ONU recebeu denúncias não confirmadas de uso de agentes químicos na Síria

Criança carregando água em Aleppo, na Síria.
Unicef/Alessio Romenzi
Criança carregando água em Aleppo, na Síria.

ONU recebeu denúncias não confirmadas de uso de agentes químicos na Síria

Direitos humanos

Informação foi confirmada pela Organização Mundial de Saúde; de acordo com autoridades locais, 122 pacientes foram recebidos por dois hospitais de Alepo.

A Organização Mundial de Saúde, OMS, confirmou esta quinta-feira ter recebido notificações não confirmadas de pessoas em Alepo com sintomas que podem ser consistentes com a exposição a agentes químicos.

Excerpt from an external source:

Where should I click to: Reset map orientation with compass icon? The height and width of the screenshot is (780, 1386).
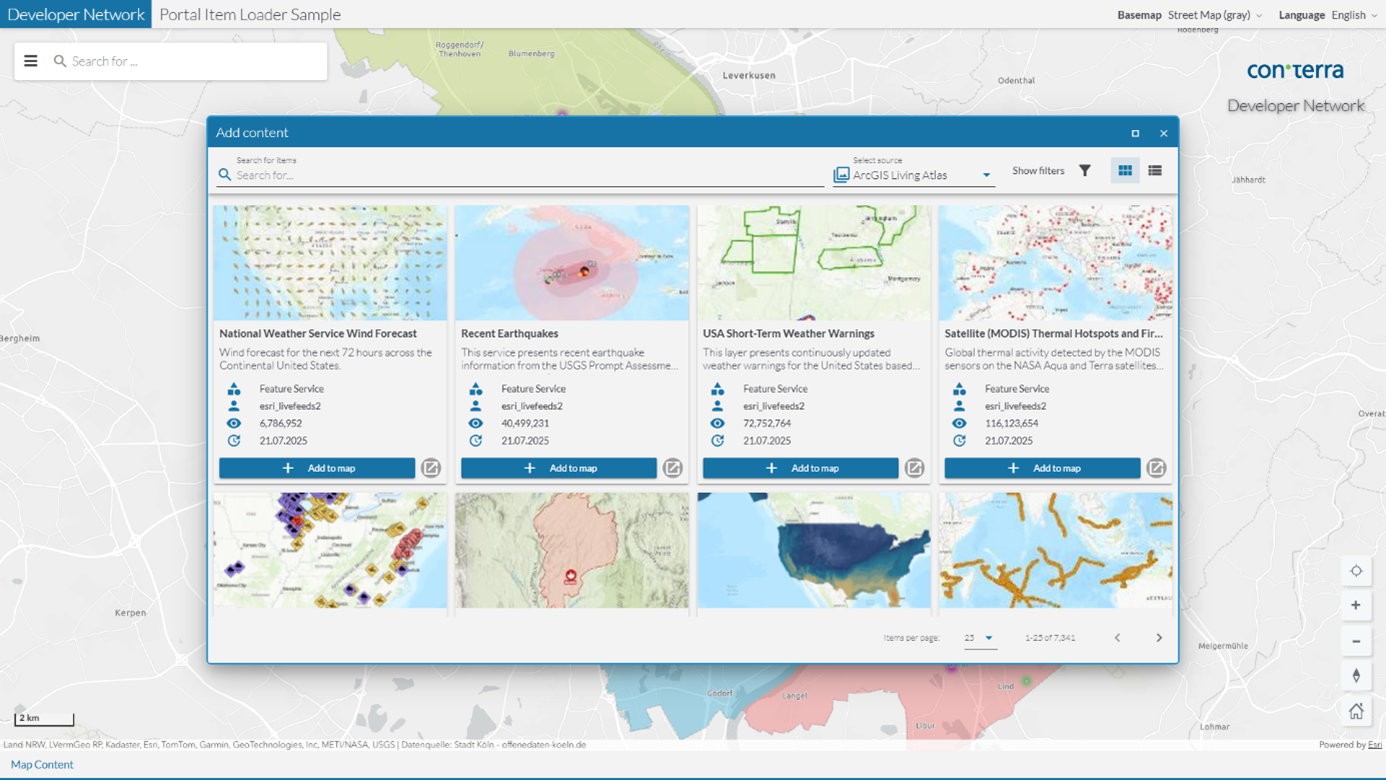(x=1356, y=676)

De acordo com relatos não confirmados, dezenas de pacientes foram admitidos nos dois hospitais públicos de Alepo. A Direção de Saúde da cidade afirma que 122 pessoas foram recebidas pelos dois hospitais.

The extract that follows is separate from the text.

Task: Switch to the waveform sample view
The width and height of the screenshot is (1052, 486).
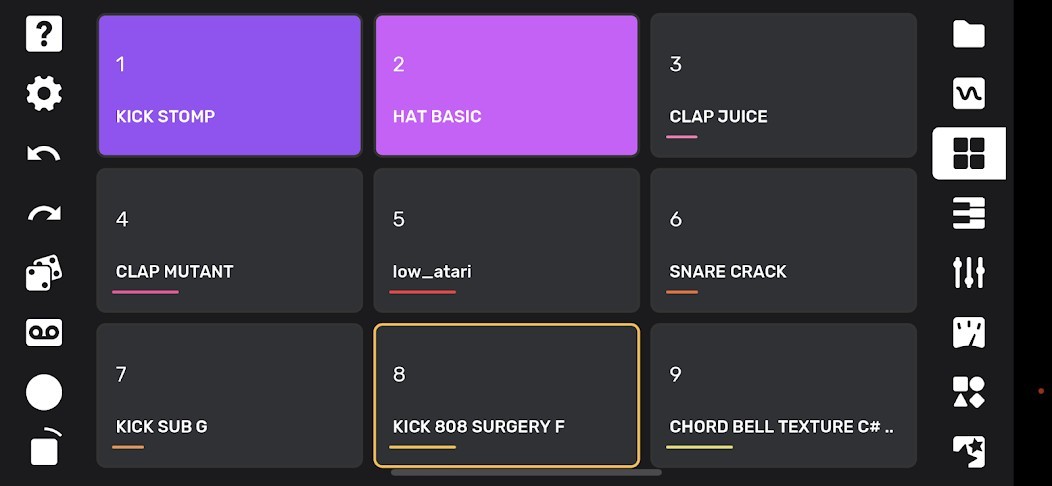Action: pyautogui.click(x=968, y=94)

Os edifícios que constam da pesquisa incluem museus, mercados, locais de culto e outros edifícios históricos.
Aspeto da destruíção em Aleppo, na Síria, by UNICEF/UN056256/Ebo

Eventos

Em nota, a agência da ONU diz que as denúncias foram feitas por volta da meia-noite do sábado passado, 24 de novembro.

O escritório do Departamento de Segurança e Proteção das Nações Unidas na Síria também divulgou informações não confirmadas de que as áreas de Al-Zahraa, Al-Khaldiyyeh e Nile Street, em Alepo, tinham sido bombardeadas com morteiros que incluíam um tipo desconhecido de gás incendiário.

A OMS ativou os seus procedimentos de emergência para ajudar a resposta do setor de saúde pública. Também distribuiu, de imediato, os materiais solicitados pelos dois hospitais públicos e pelo Crescente Vermelho Árabe Sírio.

A agência foi informada de que todos os pacientes receberam alta dos hospitais até o dia 25 de novembro, depois de receberem tratamento.

Prevenção

A OMS tem ajudado o país a se preparar para ataques químicos desde 2012, pouco depois do início da guerra. Publicou protocolos, treinou pessoal hospitalar, distribuiu equipamentos e fez campanhas de informação.

Na cidade de Alepo, a agência treinou 265 médicos em medidas imediatas de descontaminação, encaminhamento, triagem e tratamento.

A OMS termina a nota reiterando a declaração do secretário-geral sobre o tema. Para António Guterres, “qualquer uso confirmado de tais armas, por qualquer parte e sob quaisquer circunstâncias, é abominável e uma clara violação do direito internacional.”